Later in life I was involved with the raising of pigs and cows for meat. I helped feed them every day, and then would help get them into a trailer and deliver them to the meat locker when it was time for them to be slaughtered and butchered. I didn't witness that in person, but I was old enough to fill in the gaps between putting that animal in the trailer and then eating a steak or pork chops a few days later. I think that if my parents had wanted me to have the experience of actually seeing the slaughter, the locker would have easily obliged. Not sure if the same would be true today.

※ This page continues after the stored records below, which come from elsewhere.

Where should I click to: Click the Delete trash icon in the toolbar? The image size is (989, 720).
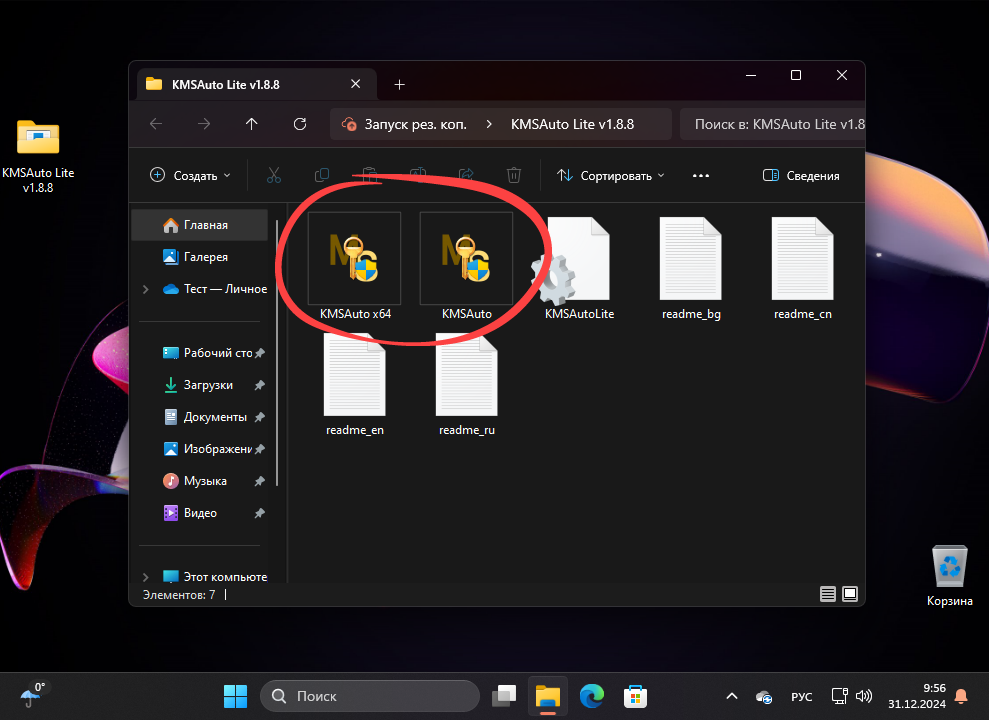(513, 175)
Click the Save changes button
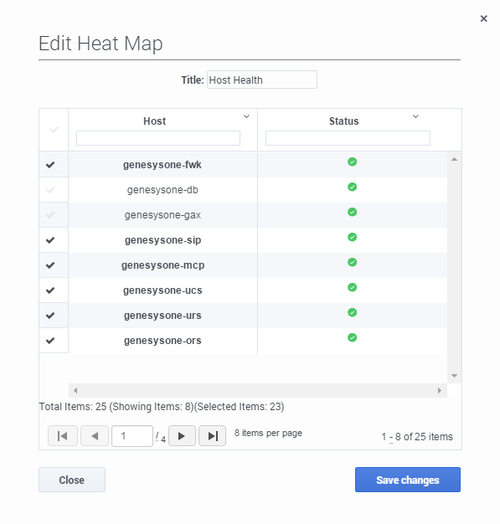Viewport: 500px width, 524px height. (x=408, y=480)
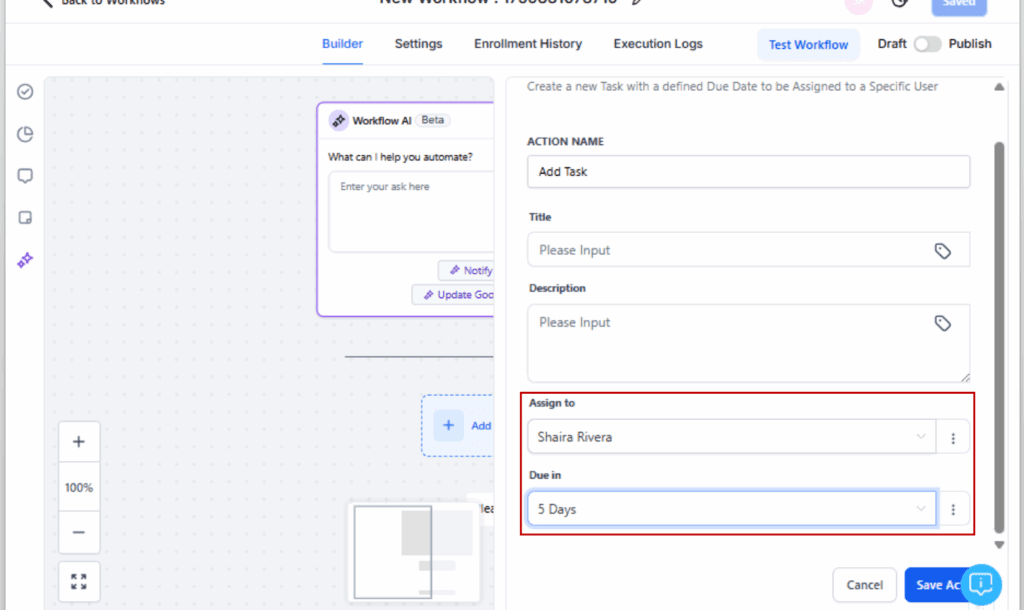
Task: Open the blue help chat widget icon
Action: point(981,583)
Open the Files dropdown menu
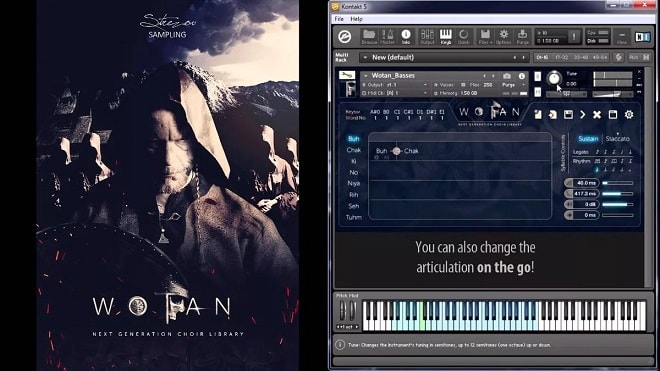The image size is (660, 371). (x=485, y=37)
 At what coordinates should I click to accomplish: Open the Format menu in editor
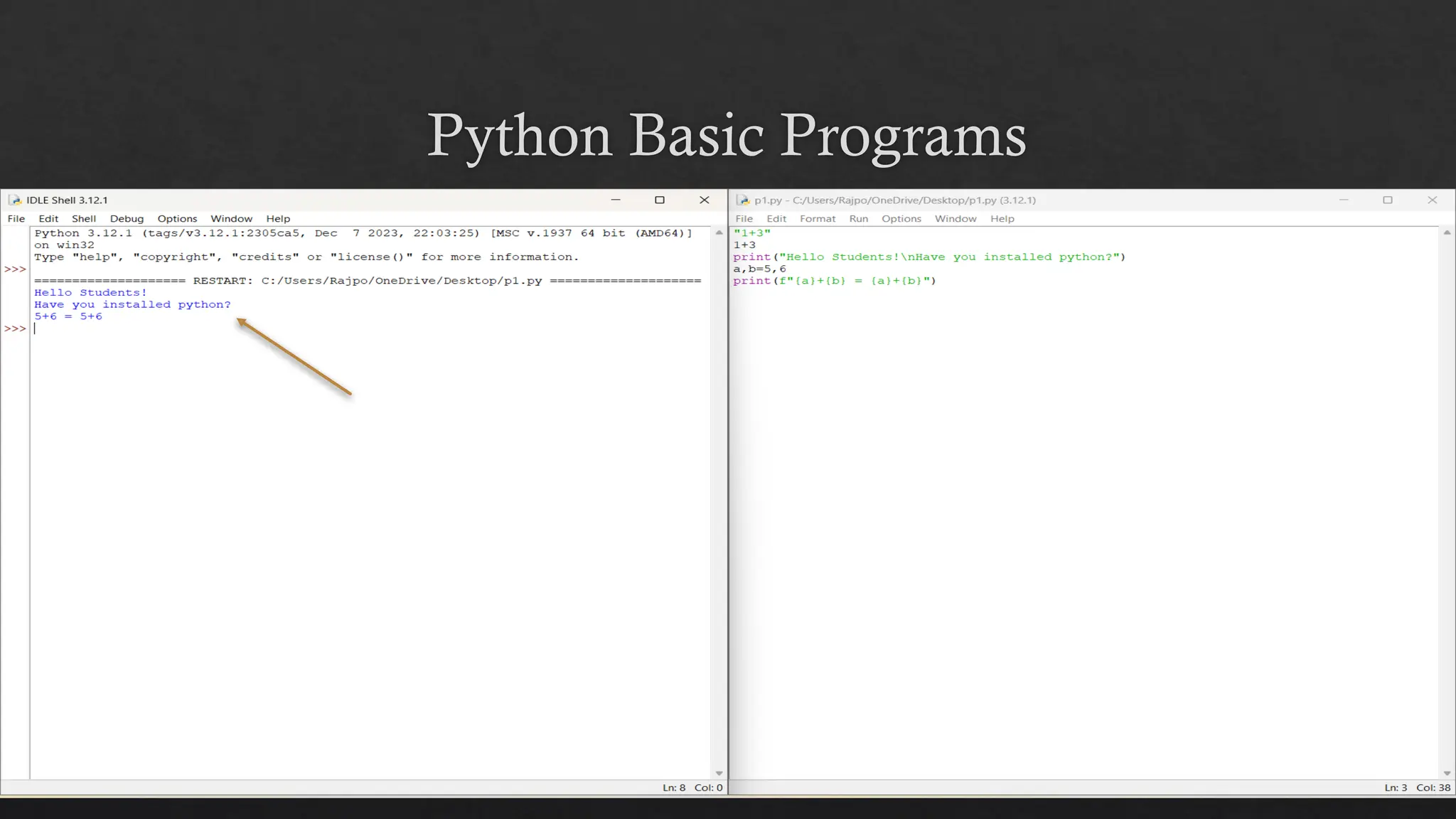pos(817,219)
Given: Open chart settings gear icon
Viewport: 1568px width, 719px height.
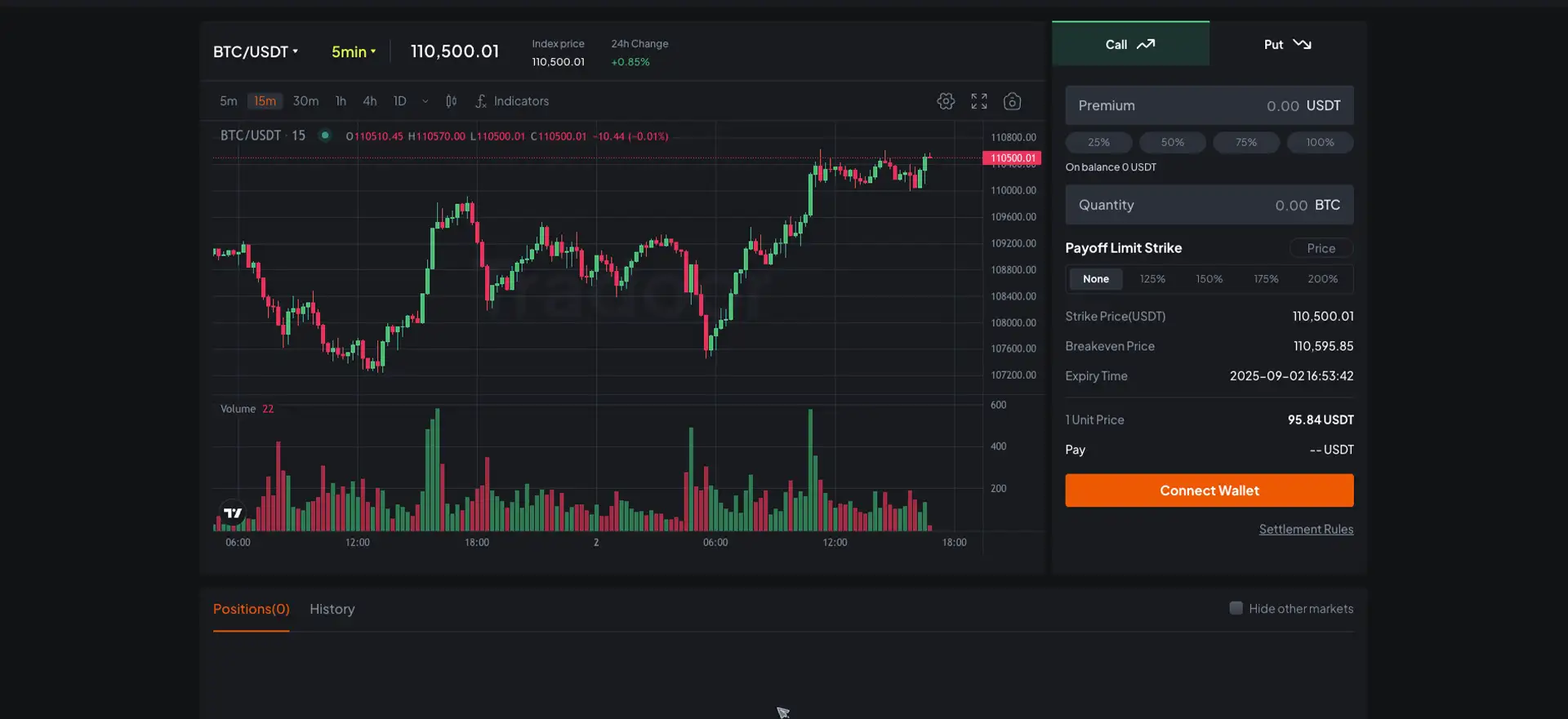Looking at the screenshot, I should coord(945,101).
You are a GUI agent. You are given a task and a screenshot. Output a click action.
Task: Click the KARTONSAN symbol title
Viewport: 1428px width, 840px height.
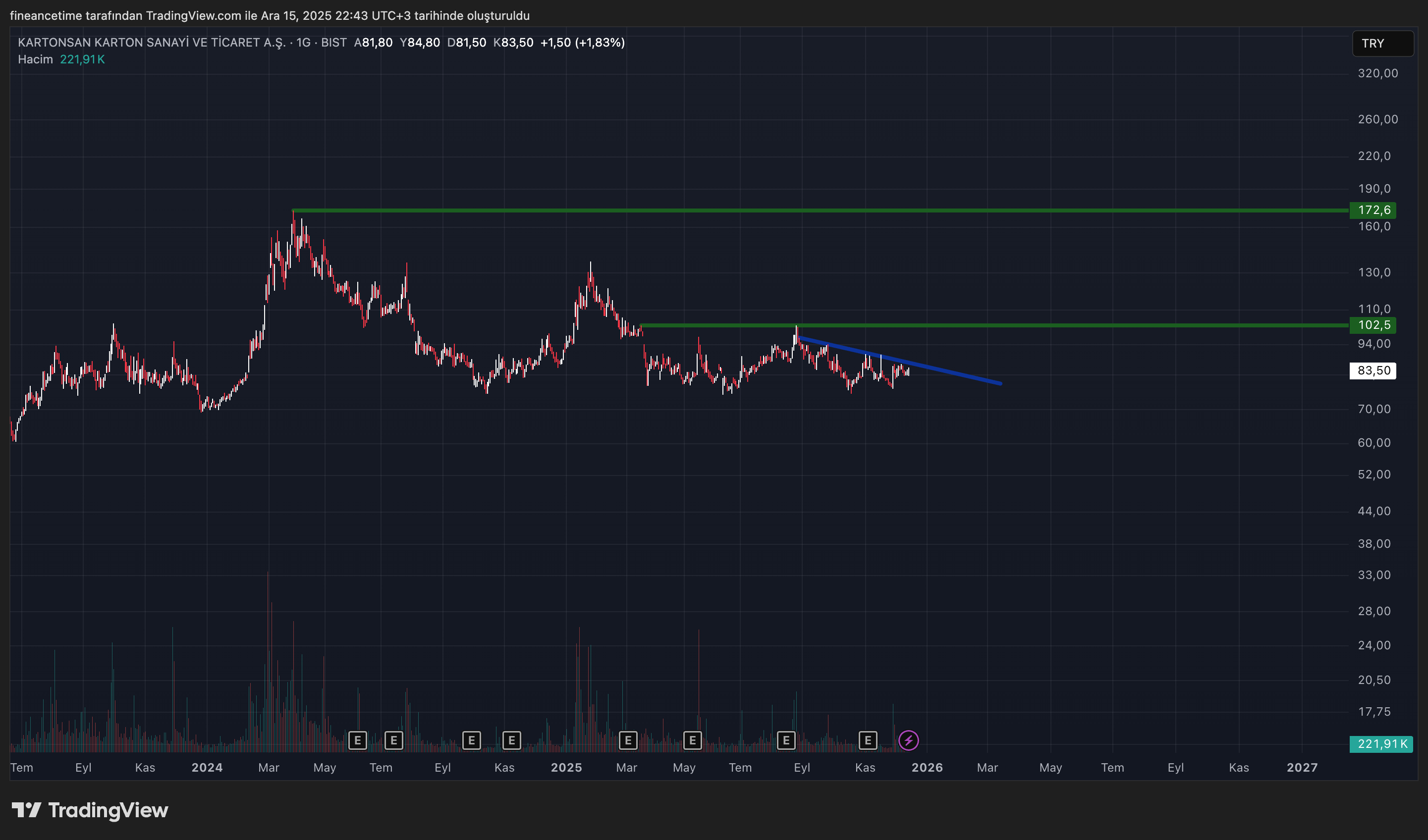[152, 43]

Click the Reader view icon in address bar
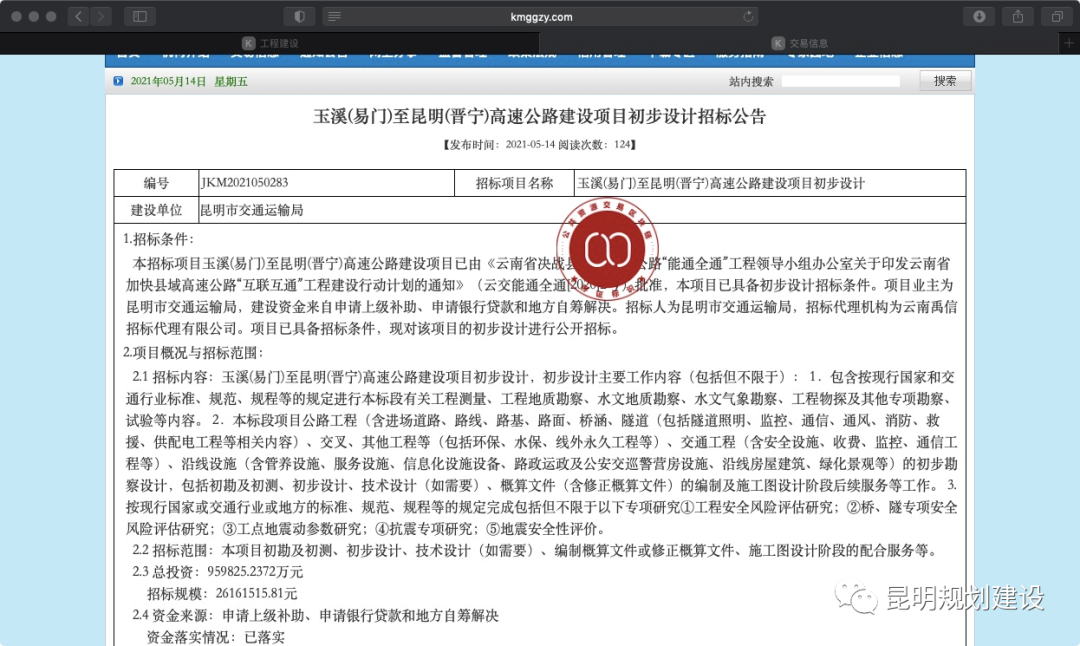pos(334,17)
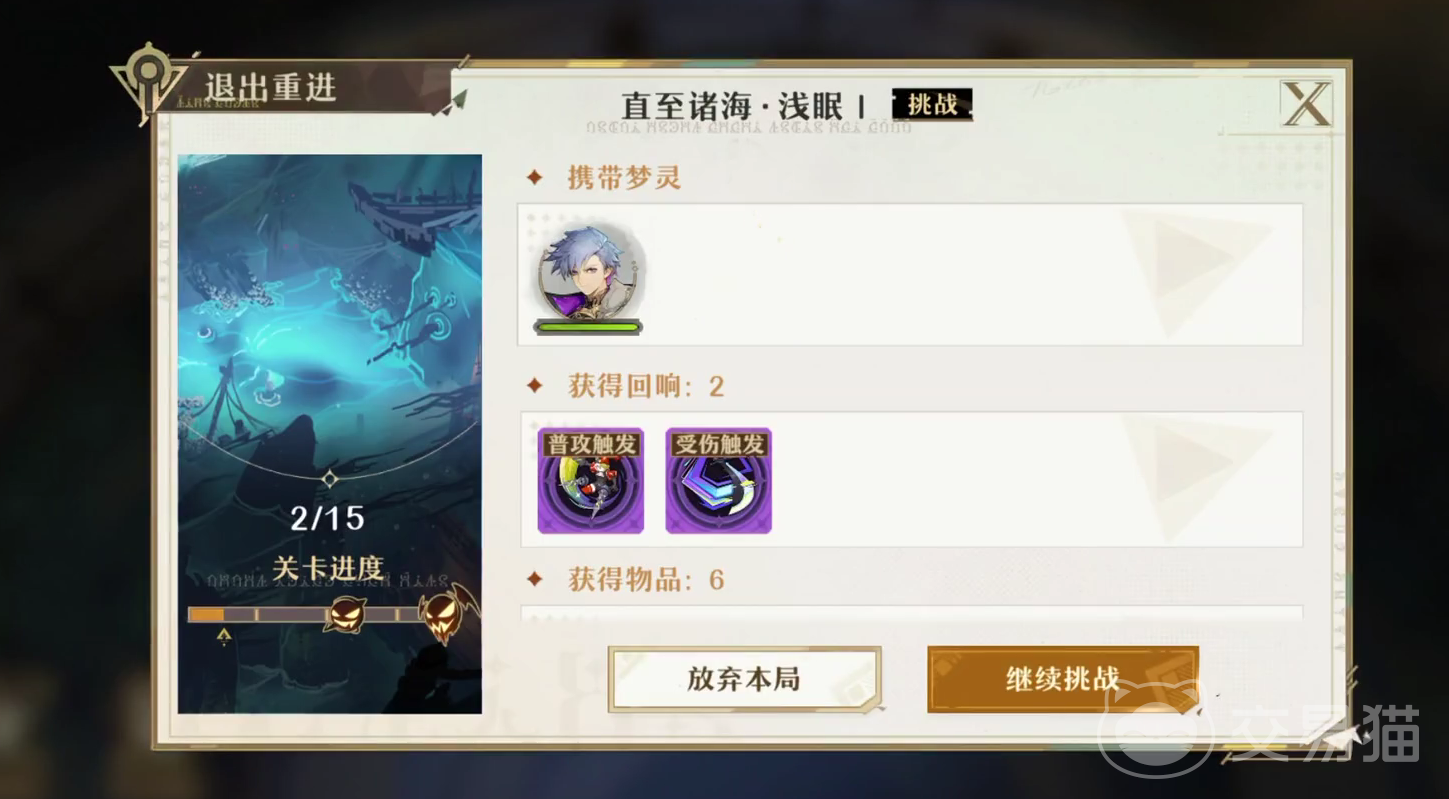Select the 挑战 tag in title

coord(932,105)
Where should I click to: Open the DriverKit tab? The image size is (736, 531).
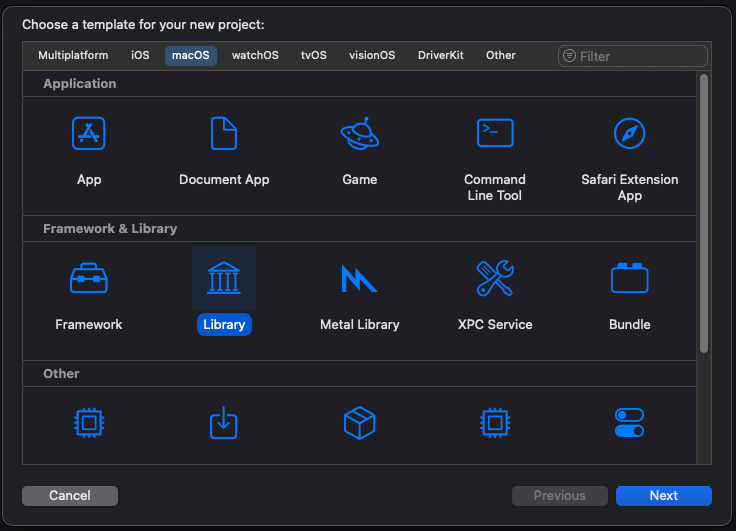click(441, 56)
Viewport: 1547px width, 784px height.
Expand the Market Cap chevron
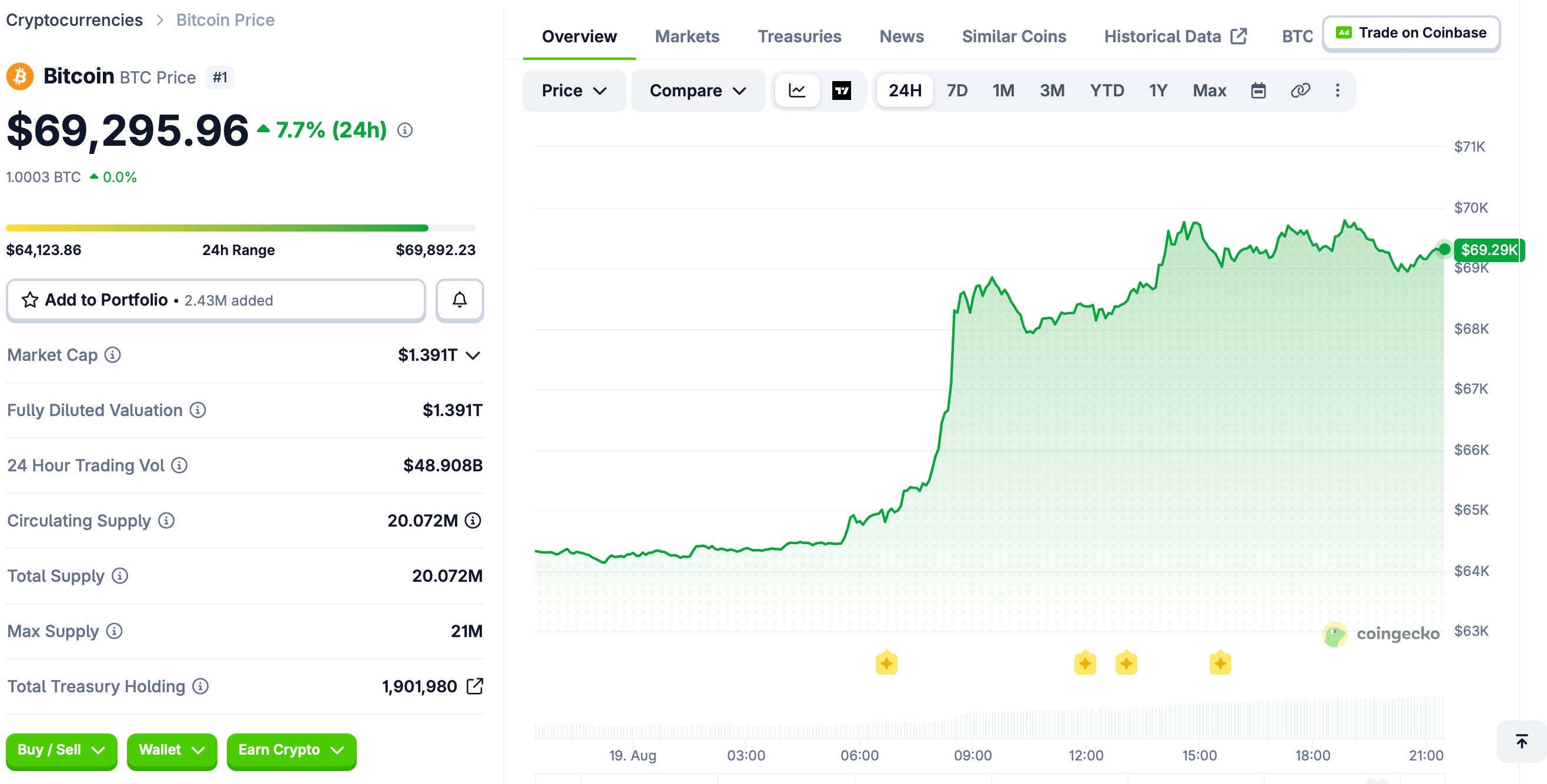coord(473,356)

OK, I've been rambling but I'll throw one more thing out there. Now I'm living in Thailand, where a lot of food is purchased in small farmer's market kinds of places, and some is slaughtered and prepared right in front of your very eyes. I love eating fresh Tilapia fish here (the "farm"-raised and frozen fish back in the US always tasted like algae to me, but the fish here don't have that taste at all) and they are alive in tanks when you order one at a market in Thailand. Within 45 seconds, they will pull out a fish of your selection, smack it on the head with a blunt instrument to kill it, rasp off the scales, gut it, put some slices into the sides for even cooking, and hand it to you in a bag to be cooked at home. Sometimes they flop around in the bag a bit (not alive, just muscles unwinding/relaxing) like a headless chicken. I think that will be a similar growing experience for my daughter that she'd be able to witness at a much earlier age. Then maybe when she's 5-6 like I was we'll watch a chicken get the axe.

lucky760 said:

Makes me hungry.

Funny story about my oldest son: Whenever we go to our local children's museum and he sees the young chickens walking around in their small enclosure, I tell him to say "Hi chickens," but he instead always just yells "Yummy!"

I really want to instill an understanding and appreciation in my children for the origin of their food, especially the breathing kind. Growing up, I guess it always seemed to me like technology had gotten us to the point we could manufacture all our food.

I don't know what would be a good age to show my sons live animals being slaughtered and butchered.